Abstract
Purpose
This study investigated finite marking (e.g., he walks, he walked) in boys with fragile X syndrome; the boys were grouped based on receptive vocabulary (i.e., borderline, or impaired vocabulary).
Method
Twenty-one boys with the full mutation of fragile X, between the ages of 8 to 16 years participated. The boys completed probes from the Test of Early Grammatical Impairment (Rice & Wexler, 2001), a language sample, a nonverbal IQ test (Leiter-R, Roid & Miller, 1997), a receptive vocabulary test (PPVT-IV Dunn & Dunn, 2007), and a measure of autistic symptoms (CARS; Schopler et al., 2002).
Results
There were group differences for finiteness responses on the third person singular probe; the group with impaired vocabulary omitted markers with greater frequency compared to borderline vocabulary group.

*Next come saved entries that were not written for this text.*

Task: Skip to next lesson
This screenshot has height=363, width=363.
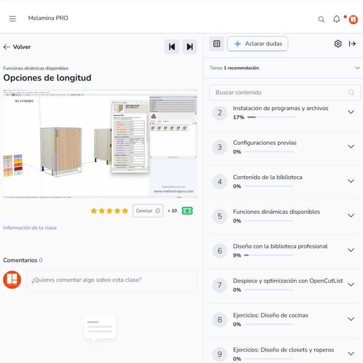Action: click(190, 47)
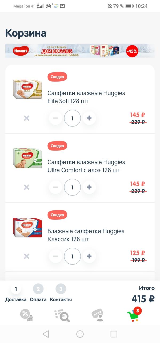Open Huggies Elite Soft product thumbnail
This screenshot has width=160, height=343.
(x=27, y=89)
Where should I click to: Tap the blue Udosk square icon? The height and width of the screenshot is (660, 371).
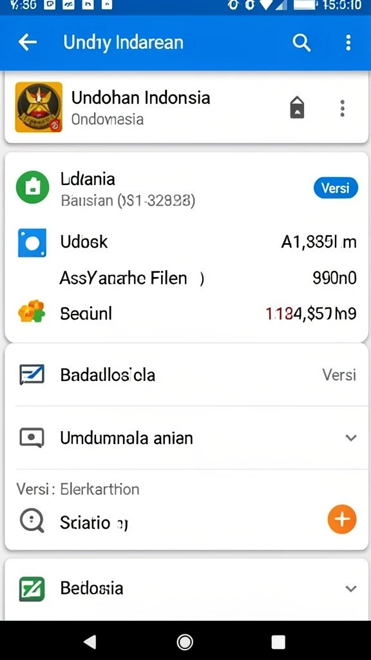pyautogui.click(x=32, y=243)
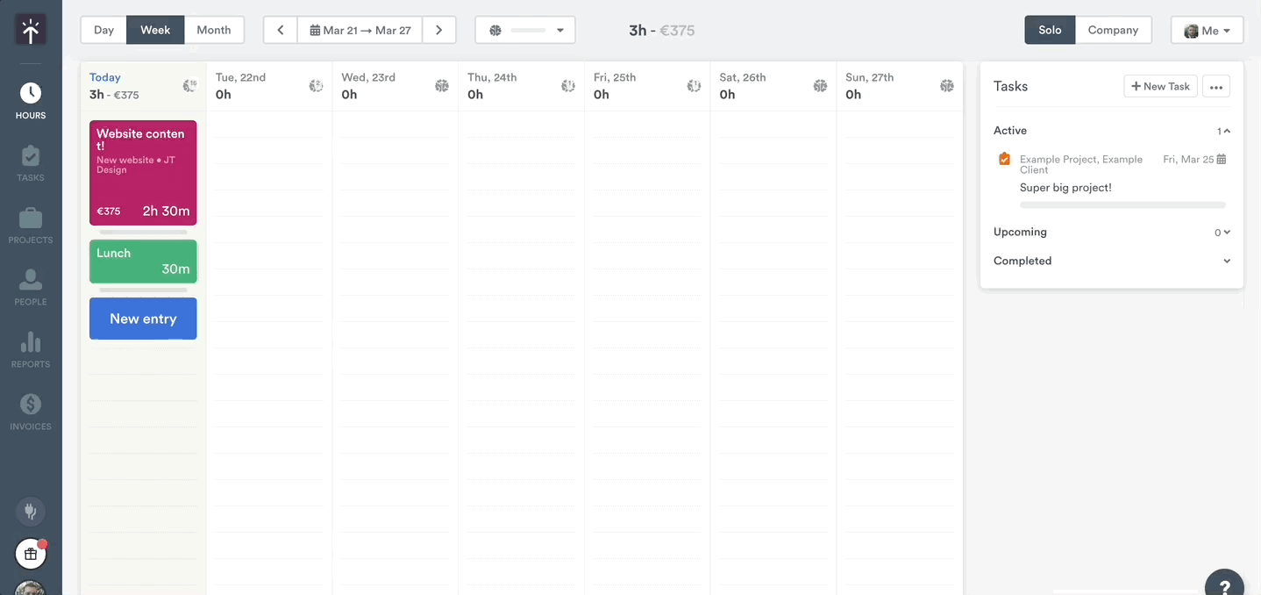Open the project filter dropdown
Screen dimensions: 1261x595
click(524, 29)
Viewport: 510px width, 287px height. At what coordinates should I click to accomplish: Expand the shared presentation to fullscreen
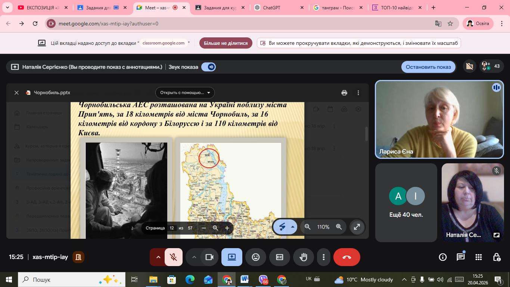click(357, 227)
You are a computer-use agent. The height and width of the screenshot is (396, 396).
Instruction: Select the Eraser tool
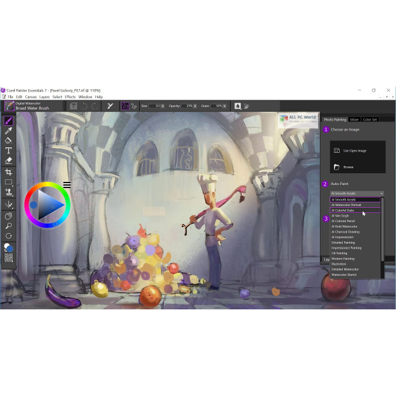9,160
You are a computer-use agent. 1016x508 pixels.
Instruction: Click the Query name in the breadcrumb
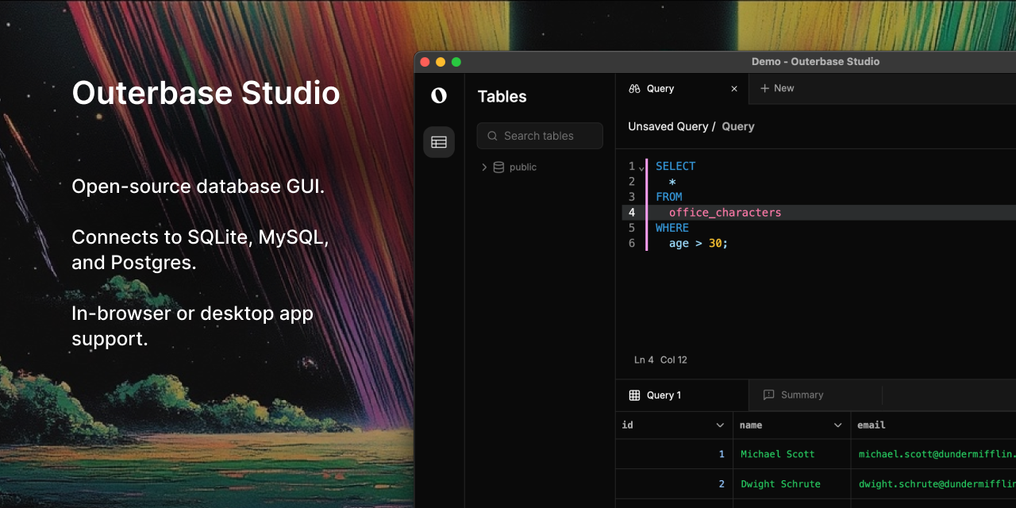(738, 127)
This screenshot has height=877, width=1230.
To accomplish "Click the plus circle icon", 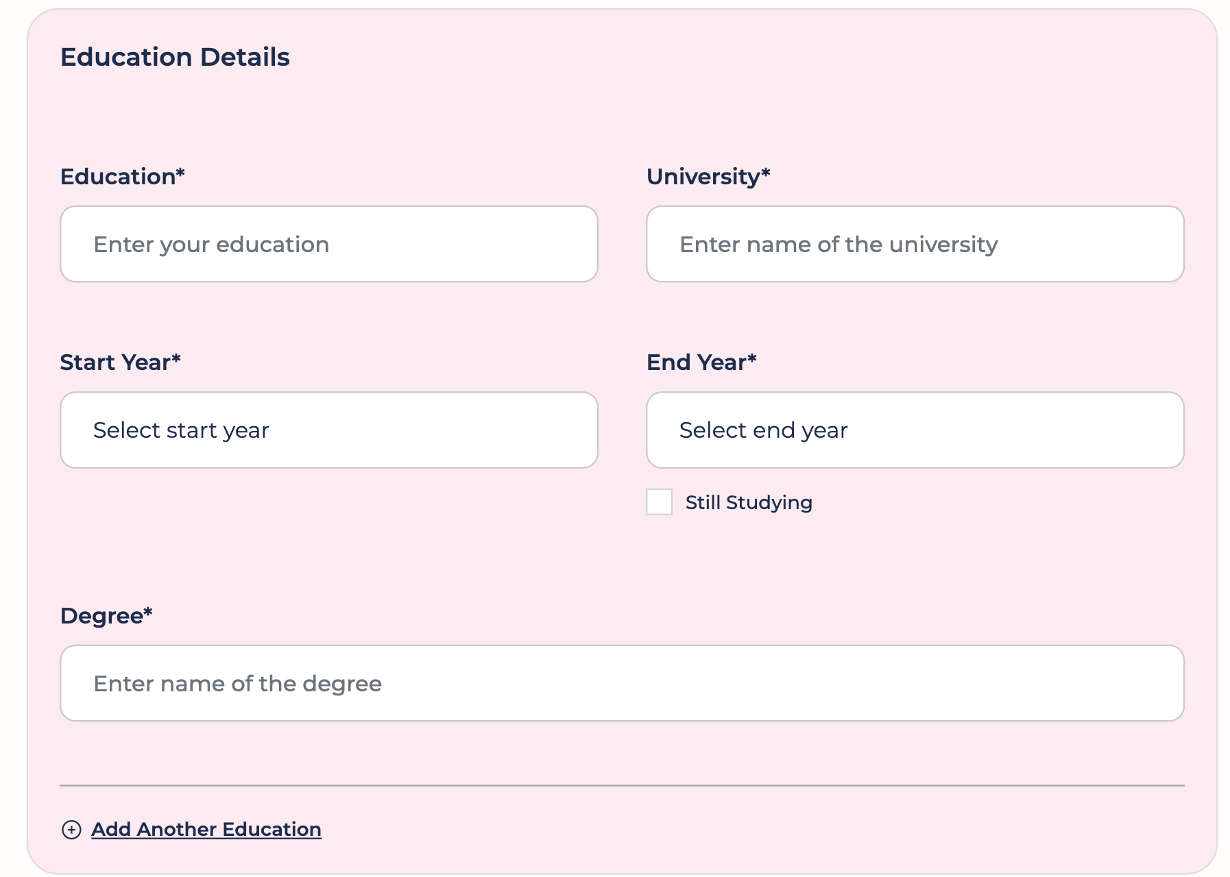I will click(71, 830).
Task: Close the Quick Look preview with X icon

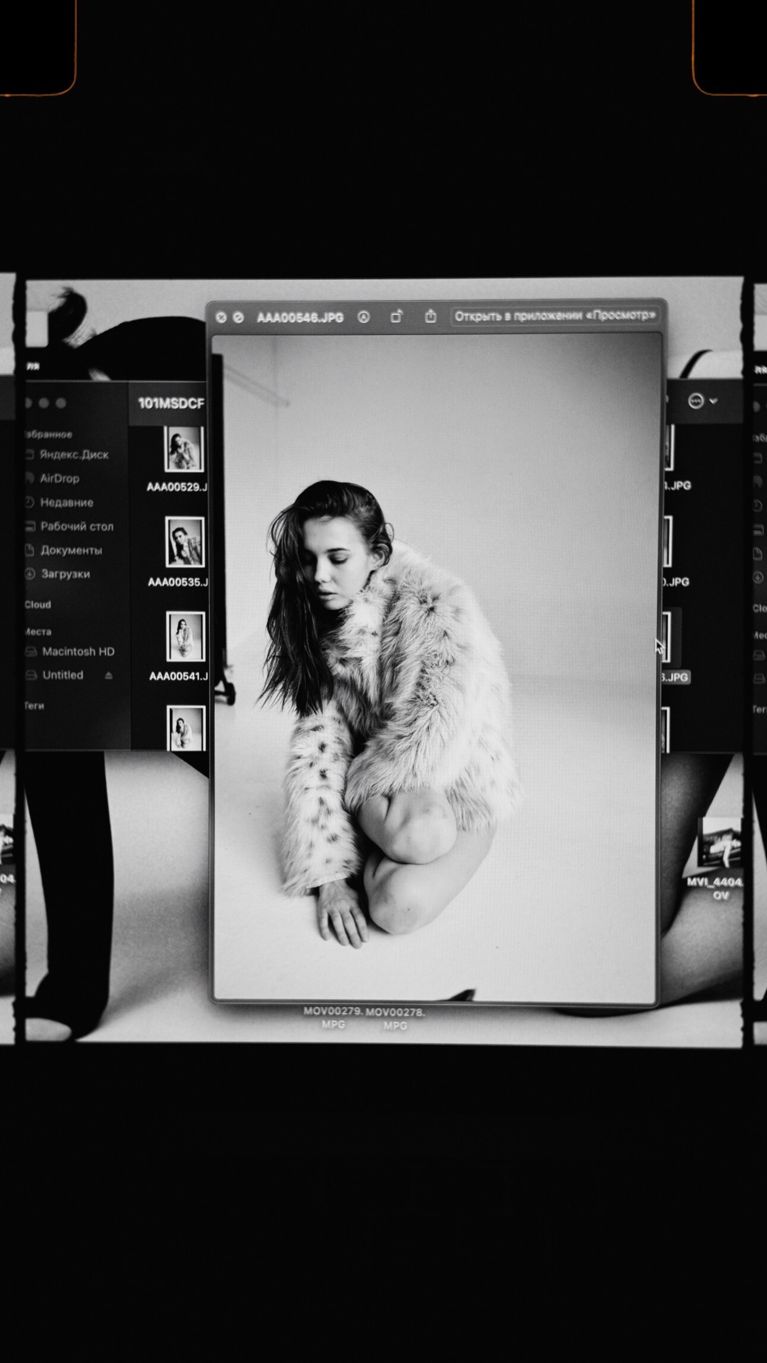Action: click(221, 318)
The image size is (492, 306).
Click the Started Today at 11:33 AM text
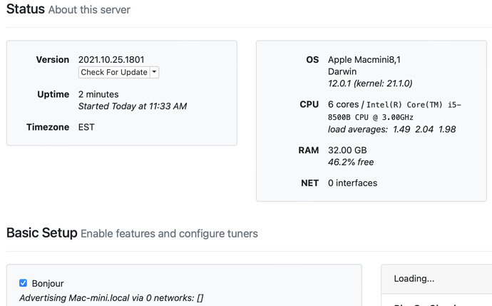[x=132, y=106]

There were not significant differences on the past tense probe, although boys with borderline and impaired vocabulary were delayed relative to language expectations. Nonverbal IQ was not correlated with the measures of finiteness marking.
Conclusion
Boys with FXS demonstrate delays in finiteness marking, in particular on past tense verbs. Boys with impaired vocabulary show a unique profile unlike children with SLI, in which their use of tense markers may exceed expectations benchmarked to clause length.